**ACTIONS TO TAKE**
(1) Which documentation topics does the migration guide refer readers to with the word "see"?
(2) Set down the passage of the migration guide from "Precautions" up to and including "from manual snapshots.", word for word.

**EXTRACT PROVIDED**
This topic describes how to migrate Elasticsearch index data from Amazon OpenSearch Service to Alibaba Cloud Elasticsearch.
Precautions
This solution is not limited to cloud service providers but depends on the Elasticsearch snapshot mechanism. For example, you can use the Data Online Migration service provided by Alibaba Cloud to migrate Elasticsearch data in snapshots from Amazon OpenSearch Service or Tencent Cloud Object Storage (COS) to Alibaba Cloud Object Storage Service (OSS). Then, restore the data to the destination cluster. For information about how to migrate data to Alibaba Cloud OSS, see Migrate data. For information about how to restore data in snapshots, see Create manual snapshots and restore data from manual snapshots.
The version of the destination Elasticsearch cluster must be the same as or later than the source Elasticsearch object. For information about version compatibility, see Version compatibility of data restoration from snapshots.
Background information
The following figure shows the reference architecture for the migration.
Terms
Elasticsearch: a distributed, RESTful search and analytics engine designed for various scenarios. As the core of the Elastic Stack, Elasticsearch stores your data in a centralized manner and searches for and analyzes data.

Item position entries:
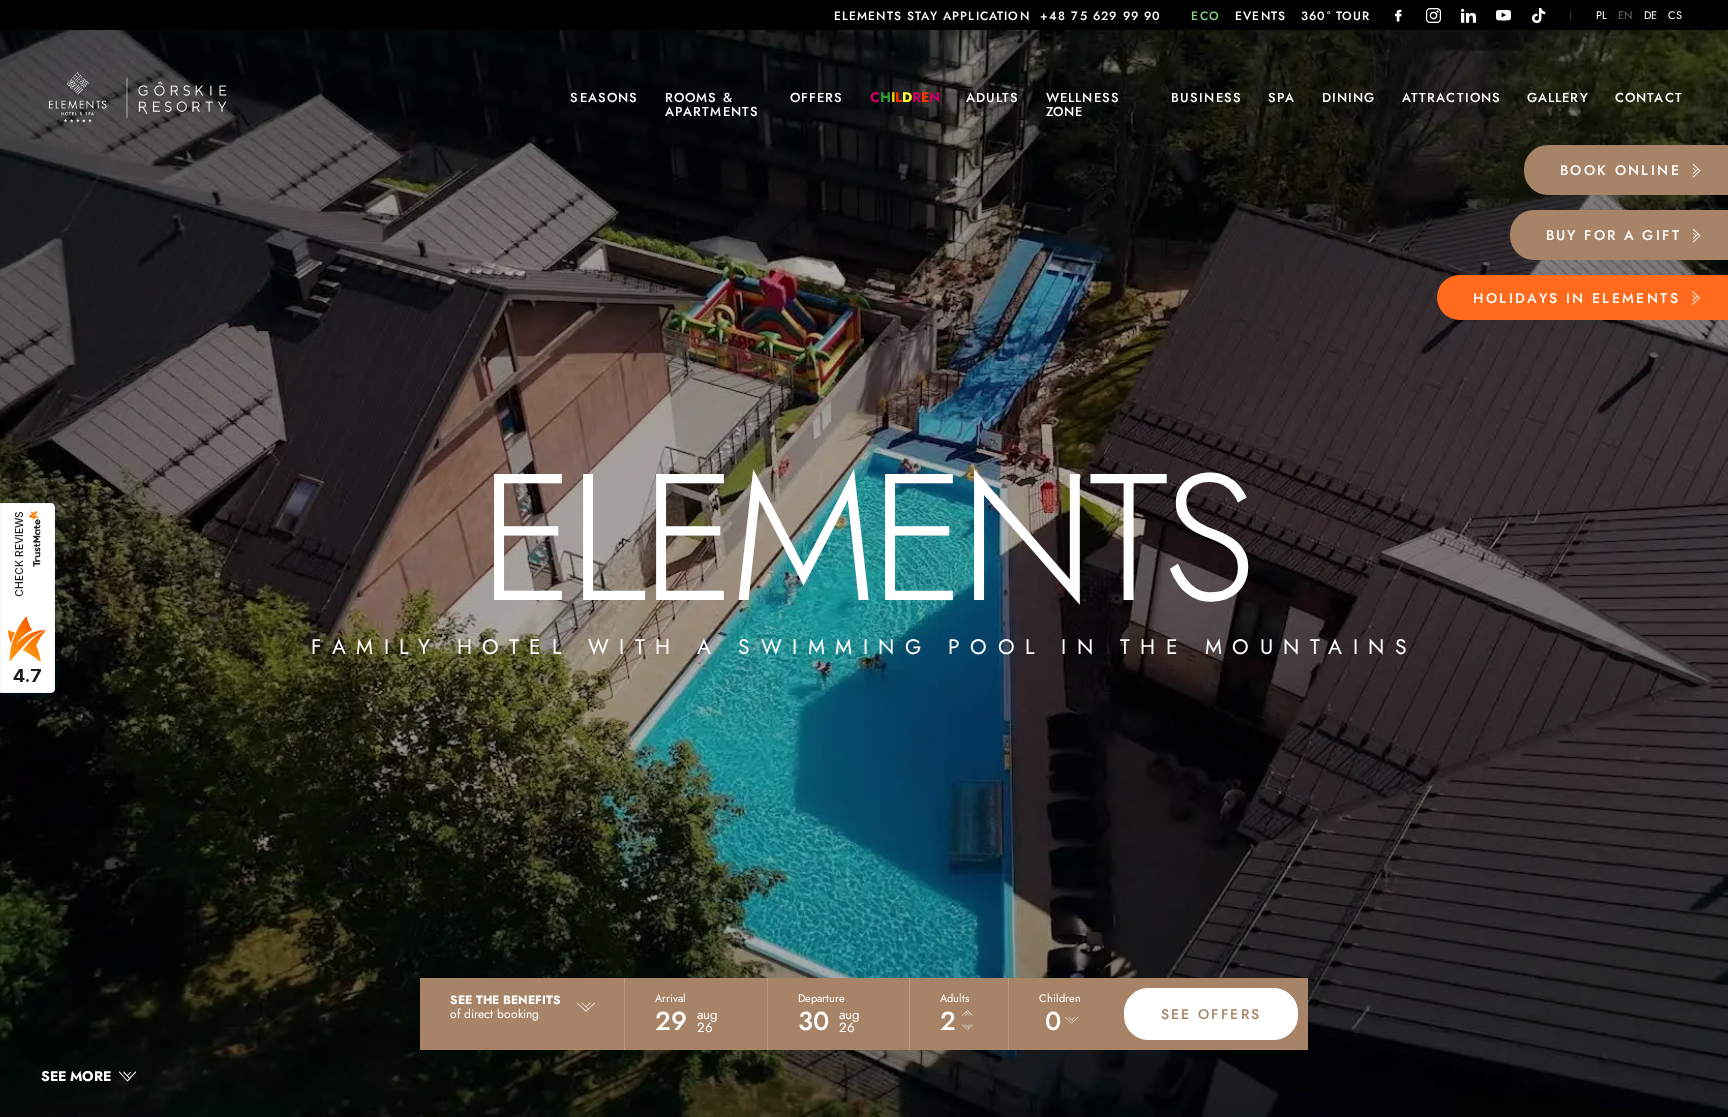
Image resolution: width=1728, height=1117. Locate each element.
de (1651, 15)
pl (1602, 15)
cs (1675, 15)
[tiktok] (1538, 15)
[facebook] (1398, 15)
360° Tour (1336, 16)
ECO (1205, 16)
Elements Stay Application (932, 16)
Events (1260, 16)
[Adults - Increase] (967, 1014)
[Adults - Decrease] (967, 1028)
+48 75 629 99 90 (1101, 16)
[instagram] (1433, 15)
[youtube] (1503, 15)
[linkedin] (1468, 15)
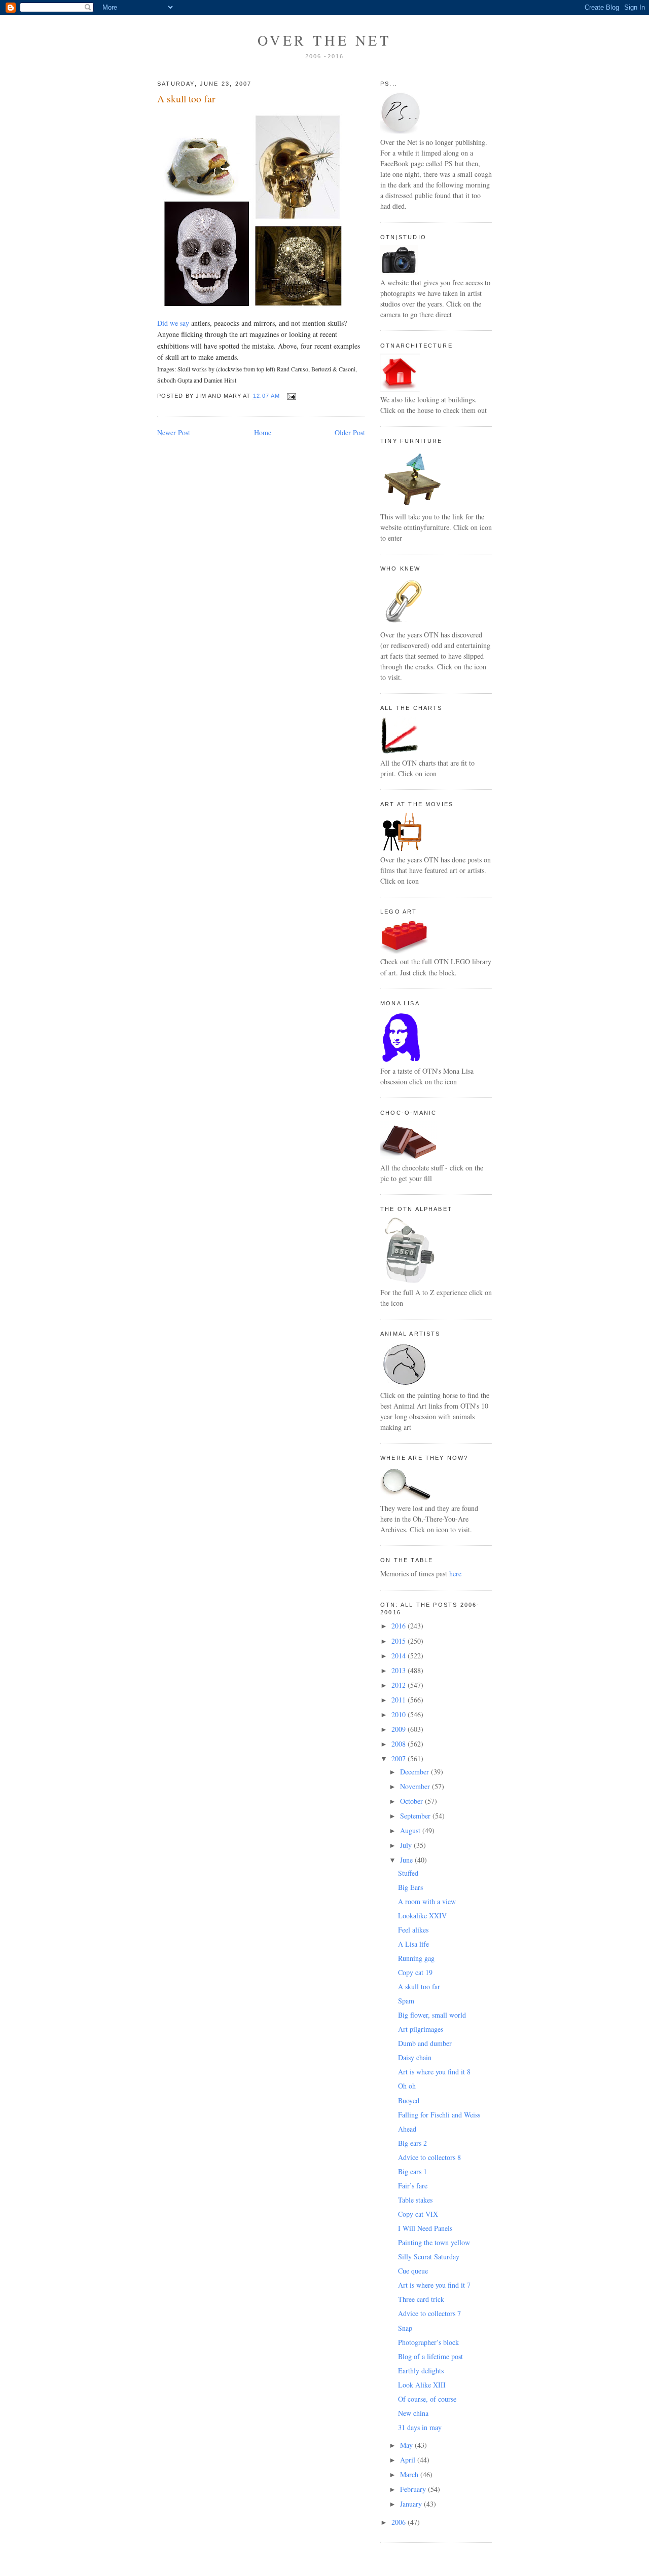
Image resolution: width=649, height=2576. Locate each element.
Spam (406, 2000)
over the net (324, 40)
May (407, 2445)
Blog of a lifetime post (430, 2356)
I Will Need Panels (425, 2228)
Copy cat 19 (415, 1972)
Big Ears (410, 1887)
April (408, 2460)
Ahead (407, 2129)
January (412, 2504)
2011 (399, 1699)
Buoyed (408, 2100)
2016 (399, 1626)
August (411, 1830)
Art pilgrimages (420, 2029)
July (407, 1845)
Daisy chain (414, 2057)
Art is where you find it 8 (434, 2071)
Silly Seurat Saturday (428, 2256)
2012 (399, 1685)
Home (262, 432)
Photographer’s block (428, 2342)
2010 (399, 1714)
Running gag (416, 1958)
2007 (399, 1758)
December (415, 1771)
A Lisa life (413, 1944)
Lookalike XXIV (422, 1915)
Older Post (350, 432)
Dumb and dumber (425, 2043)
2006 (399, 2522)
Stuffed (408, 1873)
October (412, 1801)
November (416, 1786)
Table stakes (415, 2200)
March (410, 2474)
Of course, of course (427, 2399)
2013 (399, 1670)
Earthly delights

**EXERCISE ANSWERS**
(1)
- Migrate data
- Create manual snapshots and restore data from manual snapshots
- Version compatibility of data restoration from snapshots

(2)
Precautions
This solution is not limited to cloud service providers but depends on the Elasticsearch snapshot mechanism. For example, you can use the Data Online Migration service provided by Alibaba Cloud to migrate Elasticsearch data in snapshots from Amazon OpenSearch Service or Tencent Cloud Object Storage (COS) to Alibaba Cloud Object Storage Service (OSS). Then, restore the data to the destination cluster. For information about how to migrate data to Alibaba Cloud OSS, see Migrate data. For information about how to restore data in snapshots, see Create manual snapshots and restore data from manual snapshots.